Panama remained silent for a moment, waiting for some comment from Phelps but there was none forthcoming. He merely lolled on the edge of the cot, resting his weary head in his hands.
“Come on, now; you will do it, won’t you?” Williams urged.
The boy sat up straight, trying to set his befuddled brain in order again. He looked up at his friend as a shadow of helplessness crossed his face.
“I’d do anything in the world for you, anything,” he strove to make Panama believe, “but when you ask me to speak to Elinor about a thing like—like—well, if you wanted me to cut my heart right out of my body and hand it to you, that would be easier!”

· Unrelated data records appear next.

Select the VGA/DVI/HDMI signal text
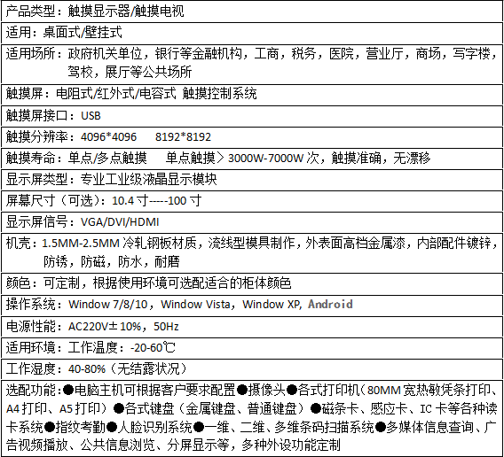This screenshot has width=504, height=457. tap(120, 222)
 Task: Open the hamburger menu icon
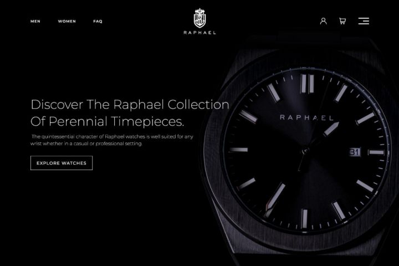(x=364, y=21)
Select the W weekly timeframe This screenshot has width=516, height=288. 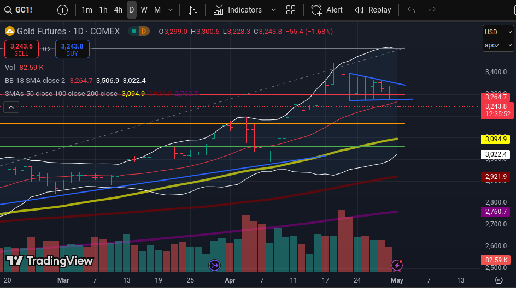coord(144,10)
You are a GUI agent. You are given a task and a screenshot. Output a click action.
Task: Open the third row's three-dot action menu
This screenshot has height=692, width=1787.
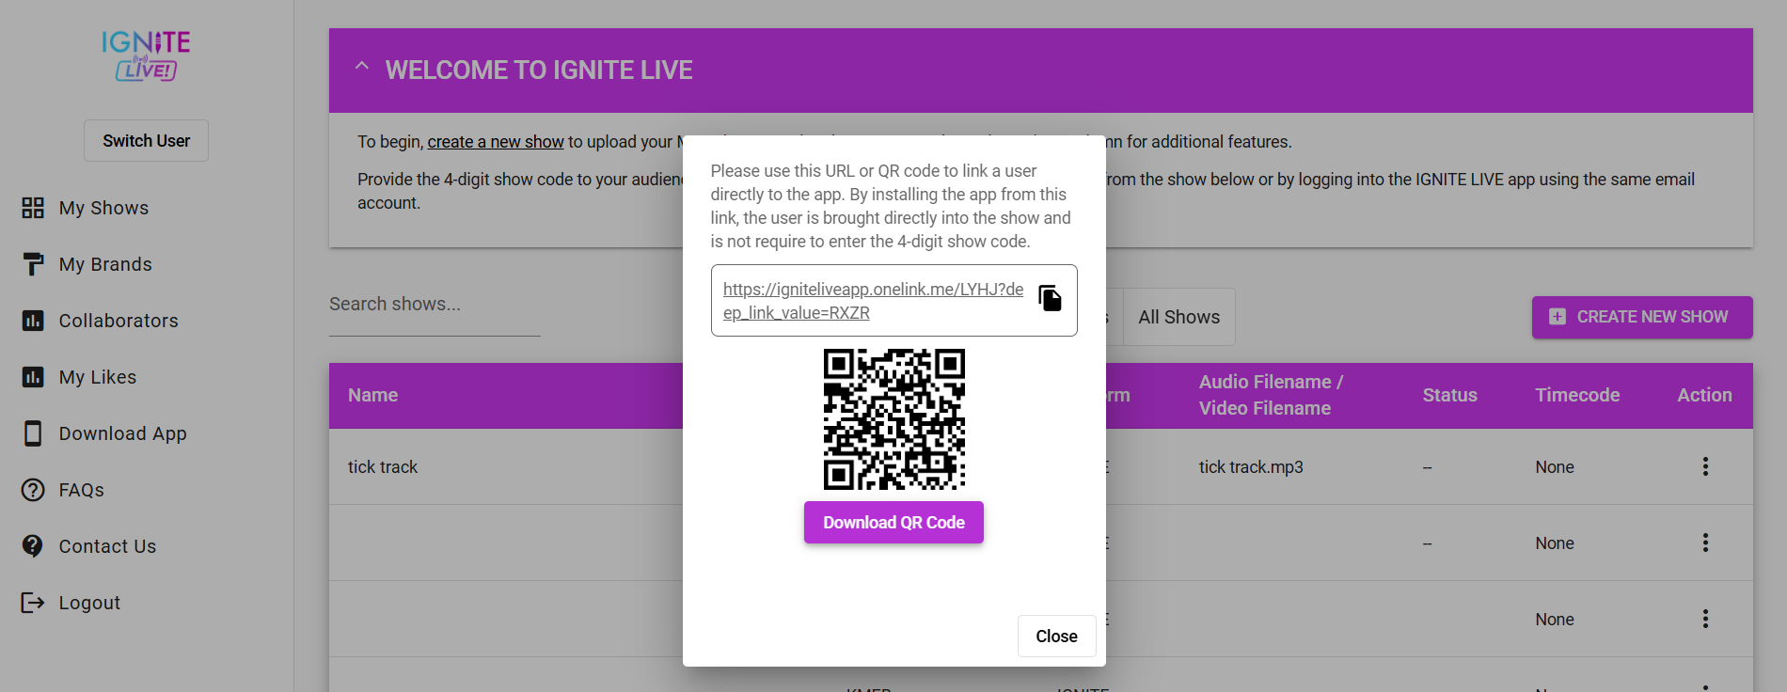[1704, 620]
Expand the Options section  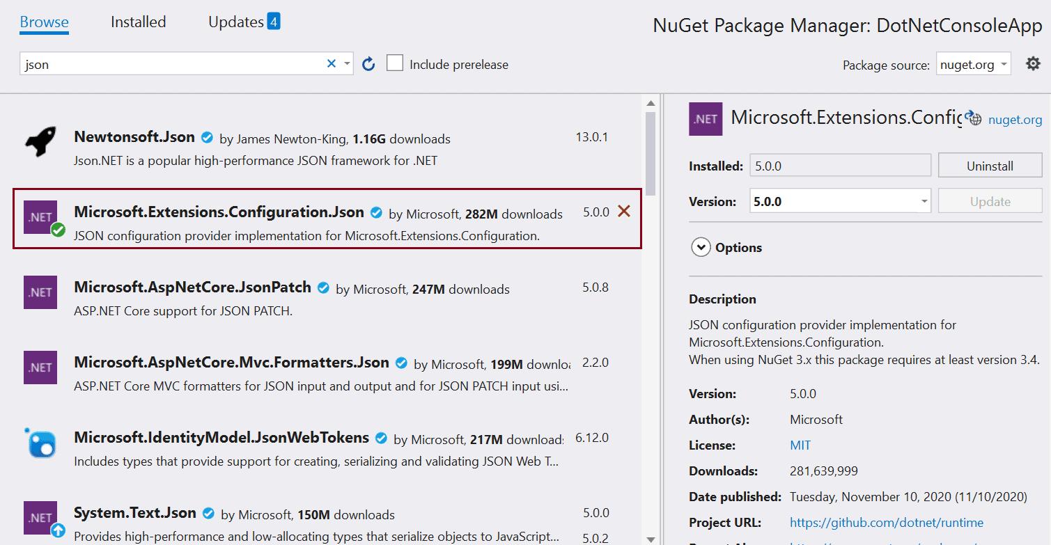click(x=701, y=248)
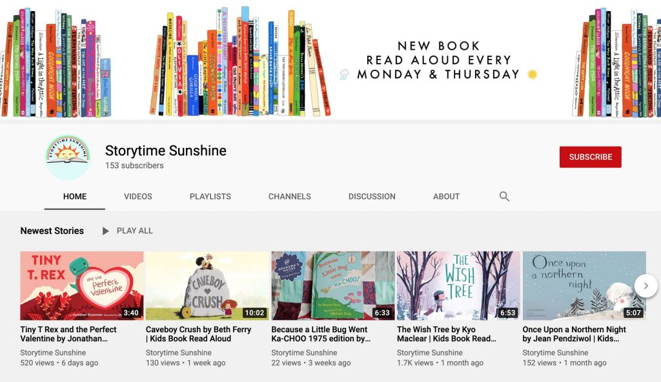Click The Wish Tree video thumbnail
Image resolution: width=661 pixels, height=382 pixels.
[458, 286]
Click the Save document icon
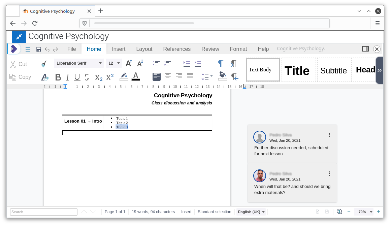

Panama smiled generously and patted the boy upon the back. “I know it must be hard to do another feller’s work for him, but if I told you that what I’m askin’ means my life’s happiness; if I said that I’ve lived every moment since the time I first saw her for the day when she’d say, ‘yes’; that every hour I’m awake, I think of us together in a cottage some place with flowers and kids, and when I’m asleep, I just dream of her an’ me married, what would you say?”
Without answering, Lefty rose, proceeding to remove his work jumper as Panama, watching him eagerly, caught the significance of this gesture and jumped to his feet, bearing a triumphant and enthusiastic smile as his prospects once more grew brighter.
“Atta boy!” he shouted jubilantly. “I knew you wouldn’t fail me!”
“When you put it the way you did, about it meaning everything in the world to you, I couldn’t turn you down,” the boy explained, moving about the tent in a daze.
He walked to the little stand that held the washbasin and cleaned the oil and grease off of his hands and then brushed his hair.
As he gazed into the small mirror just above the washbasin, his eyes rested upon a snapshot of Elinor that Panama had stuck there. Confronted by the magnetic features of the girl, everything within him revolted against the unfairness of it all. He swung about, ready to announce his definite refusal to participate in the scheme, only to come face to face with the sergeant who was standing behind him, watching eagerly.